Joseph K. Myers
Sunday, February 1, 2004

Markup Language

The markup language I have invented is a strong improvement over XML and similar concepts.

I've written a parser in JavaScript.

<script type="text/javascript" src="ml.js">
</script>

After you parse, you may search
Find by name:
Find by attribute: =
Options
Display output in a pop-up window
Use source loaded externally

Libraries of XML source text

If you wish to load a set of XML and other various sources to test the parser, then open the markup language parser fully loaded with source libraries.

Note: some large XML sources are difficult to load within a textarea. If this is the case, then you must follow these steps in order to parse them.

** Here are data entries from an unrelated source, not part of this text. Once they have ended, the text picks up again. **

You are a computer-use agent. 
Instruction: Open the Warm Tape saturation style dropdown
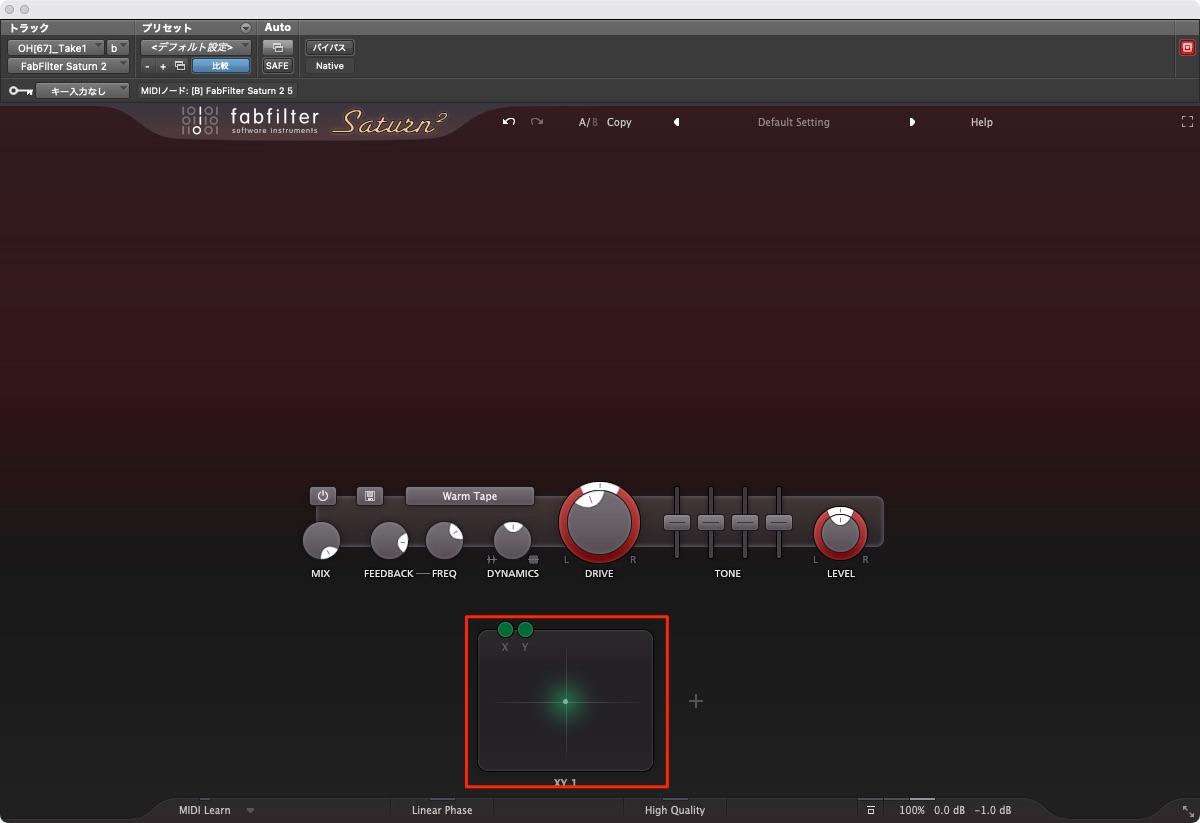point(470,496)
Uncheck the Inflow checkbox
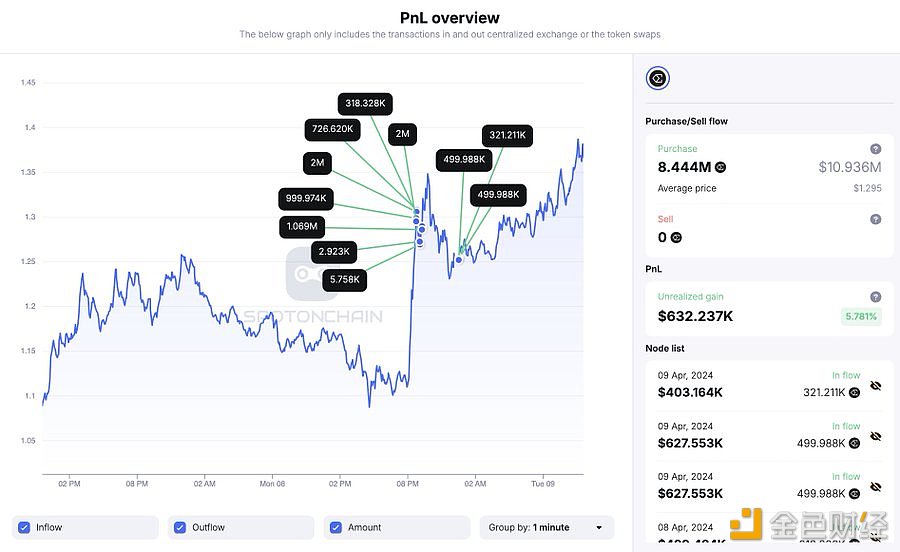Image resolution: width=900 pixels, height=552 pixels. pyautogui.click(x=25, y=527)
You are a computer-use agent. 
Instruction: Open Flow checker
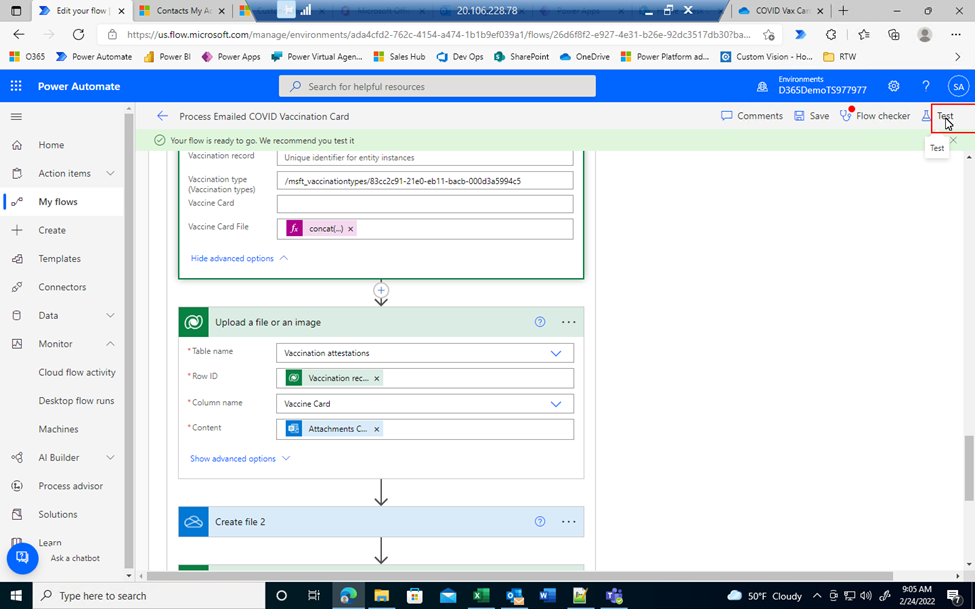pos(875,116)
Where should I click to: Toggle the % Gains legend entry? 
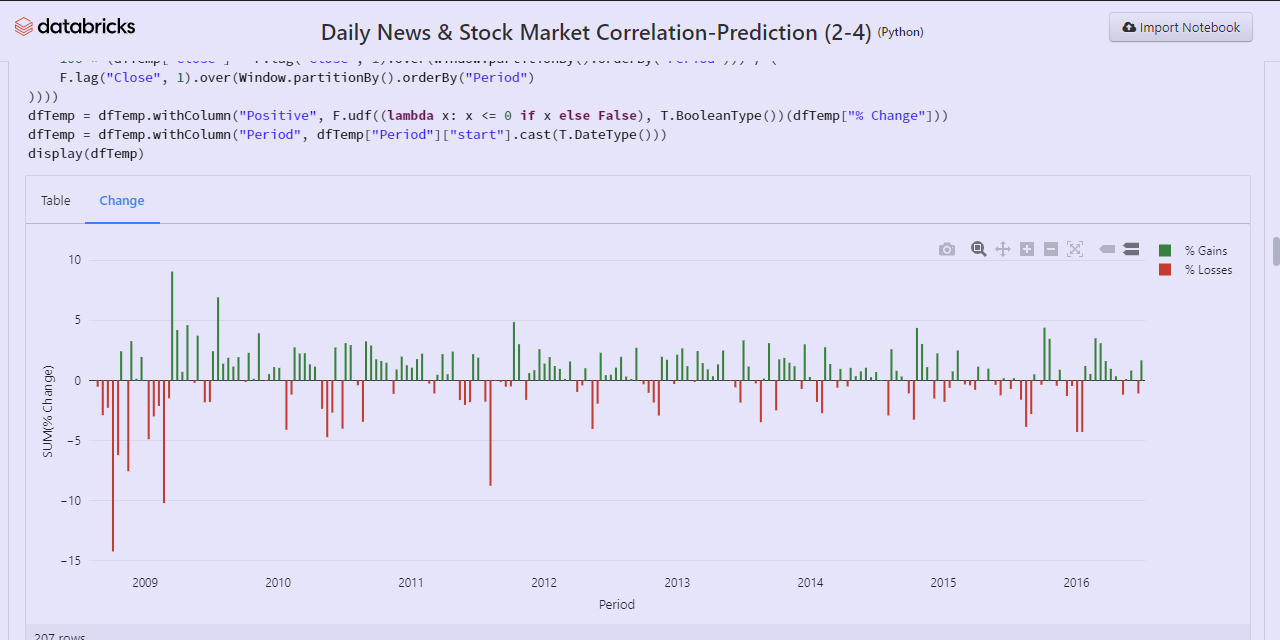tap(1205, 251)
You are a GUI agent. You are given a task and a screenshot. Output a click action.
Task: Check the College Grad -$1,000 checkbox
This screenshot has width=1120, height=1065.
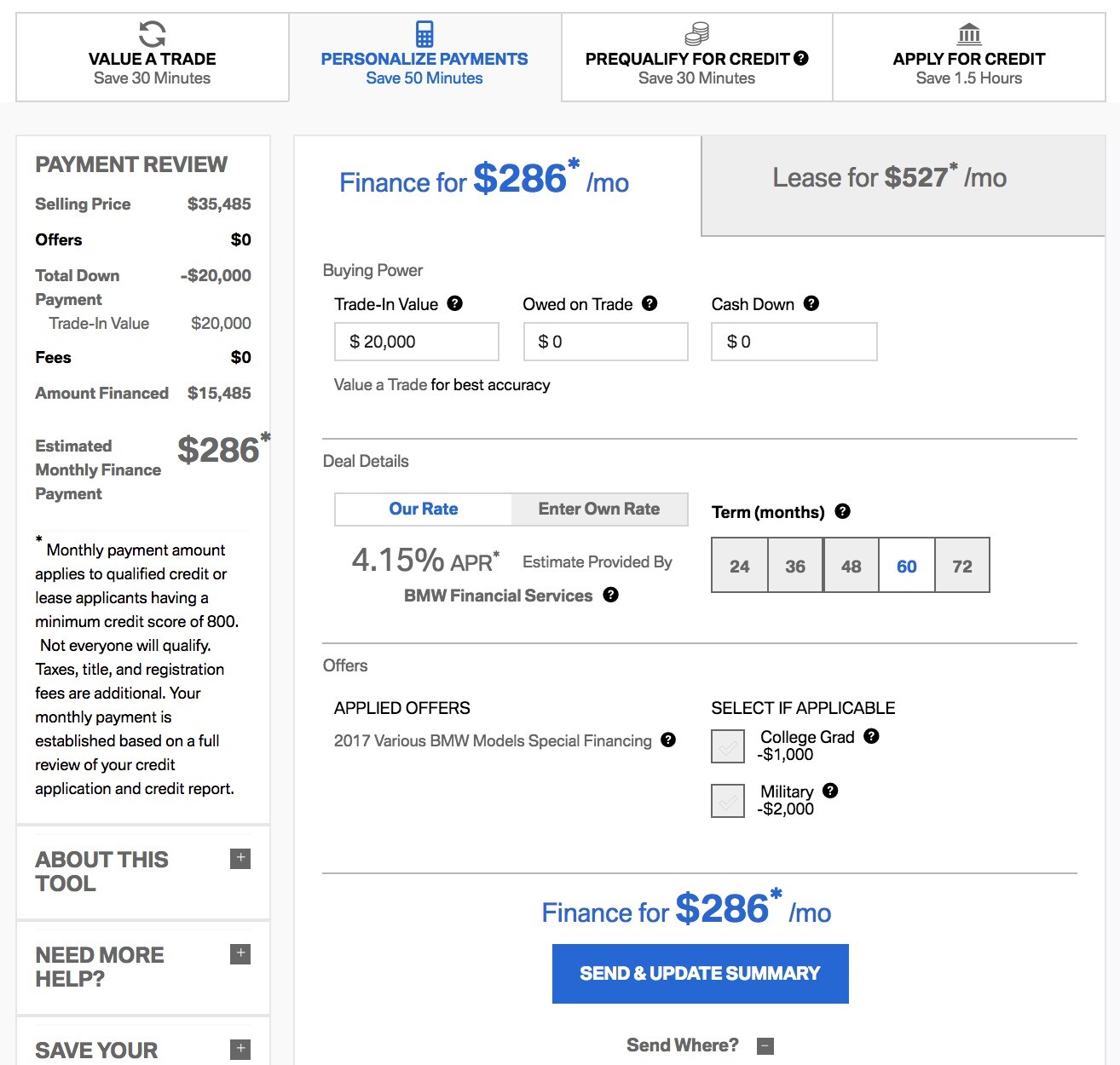728,746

  1. Check the box "Use source loaded externally."
  2. Select the XML source. It will not be loaded into the textarea.
  3. Click "Find Parse Tree" to parse from this XML source.

Description

A markup tree is made of children/parents with properties child.name, child.y['attribute'], and parent.children.

The only effect of a </label> disjuncture is to create a new anonymous child, without children. The purpose of anonymous children is to handle substrings between any parsed tags, which otherwise would have no logical order in the tree.

Because the markup parser, as JavaScript, cannot alter processing, processing instructions as <?y-string?> by definition won't be used in their most essential purpose.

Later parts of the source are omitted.